Li Weiguo
1968 - Present
Li Weiguo se tient ici comme un résident ordinaire du bassin du Yangtsé inondé, le genre de personne dont le nom est souvent absent des récits nationaux, même si la catastrophe était faite de foyers comme le sien. L'inondation n'a pas seulement frappé les infrastructures et les statistiques. Elle est entrée dans les cuisines, les chambres à coucher, les petits magasins, les cours d'école et les cours de ferme. Une histoire documentaire doit continuellement revenir à ce fait, car l'ampleur de l'événement peut autrement devenir abstraite.
Né en 1968, Li aurait eu la trentaine lors des inondations de 1998, faisant partie de la population en âge de travailler qui devait peser propriété, famille, bétail et survie en l'espace de quelques heures.
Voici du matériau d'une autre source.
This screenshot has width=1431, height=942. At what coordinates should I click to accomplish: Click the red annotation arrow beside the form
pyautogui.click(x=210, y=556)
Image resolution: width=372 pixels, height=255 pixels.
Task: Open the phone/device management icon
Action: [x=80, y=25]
Que ce soit en tant qu'agriculteur, ouvrier ou petit commerçant, sa vie aurait été liée à la rivière de la manière pratique qui définissait des millions de foyers le long du Yangtsé : la rivière fournissait transport, terres fertiles et risques saisonniers. Dans un tel monde, le contrôle des inondations n'est pas un service public lointain. C'est la condition sous laquelle la journée peut commencer.
Cette dépendance aide à expliquer la psychologie des personnes comme Li. Il ne se contentait pas de « vivre près » d'une rivière ; il vivait dans un accord avec elle. Le bassin offrait des moyens de subsistance, mais seulement si l'on acceptait le danger périodique comme normal. La tentation, surtout avant la catastrophe, était de traiter les avertissements comme des routines, de faire confiance à la digue parce qu'elle avait tenu auparavant, ou de croire qu'une saison de plus passerait sans rupture. Ce n'était pas tant de la folie que de l'adaptation. Pour un foyer qui peine à joindre les deux bouts, la préparation rivalisait avec le besoin immédiat. Renforcer une digue, déplacer des grains ou relocaliser du bétail coûtait du temps et de l'argent que de nombreuses familles n'avaient pas.
Le dossier documentaire de nombreux résidents individuels est fragmentaire, et c'est précisément pourquoi une figure comme Li est importante. Il représente les millions dont l'expérience de l'inondation ne s'est pas déroulée dans un centre de commandement, mais dans des eaux jusqu'à la taille, sur une digue la nuit, ou dans un abri essayant de retrouver des proches disparus. Les victimes des inondations du Yangtsé n'étaient pas passives ; beaucoup sont devenus des intervenants improvisés, portant des enfants, sauvant des grains ou aidant des voisins. La survie dépendait souvent de ces petites décisions. En ce sens, la conduite probable de Li pendant la crise—quelles que soient les précisions sur l'épreuve de son foyer—aurait reflété un calcul moral commun : protéger d'abord la famille, puis la maison, puis le village, puis tout ce qui pouvait encore être sauvé.
Il y a aussi une contradiction plus profonde ancrée dans sa vie publique et privée. En public, les résidents des communautés sujettes aux inondations apparaissent souvent comme des citoyens obéissants, bénéficiaires de l'aide de l'État et des instructions locales. En privé, ils devenaient fréquemment des sceptiques, des improvisateurs et des critiques silencieux, jugeant quand évacuer, quoi emporter et à qui faire confiance. Cette division était importante en 1998, lorsque les assurances officielles, les réponses retardées et la force même de l'eau pouvaient toutes entrer en collision en même temps. Des personnes comme Li ne pouvaient pas compter sur des slogans ; elles comptaient sur leurs voisins, leur mémoire et leur instinct.
Le coût était sévère et multidirectionnel. L'inondation a emporté des maisons, des biens, des récoltes et, pour de nombreuses familles, des proches. Elle a également imposé des dommages plus lents : dettes, épuisement, perte de confiance dans le sol sous ses pieds. Pour Li personnellement, la catastrophe signifiait probablement non seulement la peur et la privation, mais aussi le fardeau de devoir reprendre une vie ordinaire après une perte extraordinaire. Pour d'autres autour de lui, ses choix—qu'il s'agisse de rester trop longtemps, de partir trop tôt, de sauver un actif plutôt qu'un autre—auraient pu altérer leur survie. C'est la pression morale de l'histoire des inondations : chaque décision privée est prise sous l'échec public.
L'histoire de Li, bien que non entièrement documentée dans le dossier public restant, ancre la catastrophe à une échelle humaine. Chaque défaillance de digue, chaque décompte officiel, chaque réforme politique renvoie finalement à des vies comme la sienne mises en danger par une rivière qui avait été autorisée, au fil du temps, à perdre une partie de son espace naturel pour se mouvoir.